So a lot of times, and I’m not trying to pass the blame, I’m not trying to like just fluff my guy up, but a lot of times it’s not your fault, dude. Like you did everything you could and that’s what you have to take away from it. You have to understand that you can, you can only, you can only put in all the hard work.

You can all the time, you can all the effort you can. If something happens, like say if Nate has a bike break or if Nate gets taken down by somebody, or Nate has a crash, it’s like, dude, that’s not your fault. Like you did everything you could do. And that’s what I try to focus on with my guys is like, if you, if you give me a hundred percent effort, that’s all I can ask of you.

And I’ll tell you what, out of all the people I’ve worked with at all the dudes, I think in the sport, Nate has the most heart outta anyone. And I never has have to ask that guy for more effort. And to me that is just the. The best thing cuz it’s like, I trust his effort.
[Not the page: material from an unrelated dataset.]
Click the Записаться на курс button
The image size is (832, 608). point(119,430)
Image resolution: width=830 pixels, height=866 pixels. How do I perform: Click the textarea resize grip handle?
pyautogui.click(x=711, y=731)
I know that that dude is gonna put the lapse in, is gonna put the reps in, and that’s what leads to his results.

And that’s why it takes nothing for me to be on the line building his confidence that hopefully he already has inside. But I build it because I trust the work that he’s put in. You know, at the end of the day, whether or not he does, that’s on him, but I do, so I’m gonna try and help him with his confidence the best I can.

Yeah, I love that. No, I I like the way you speak dude. Dude, your background and the way that you analyze the mind, all that. Have you spent time researching like the mental side? Because like, you definitely use some phrases and you speak in some ways where I’m like, eh, you’ve read some books or watched some YouTube, or I don’t know, there’s something you’re doing.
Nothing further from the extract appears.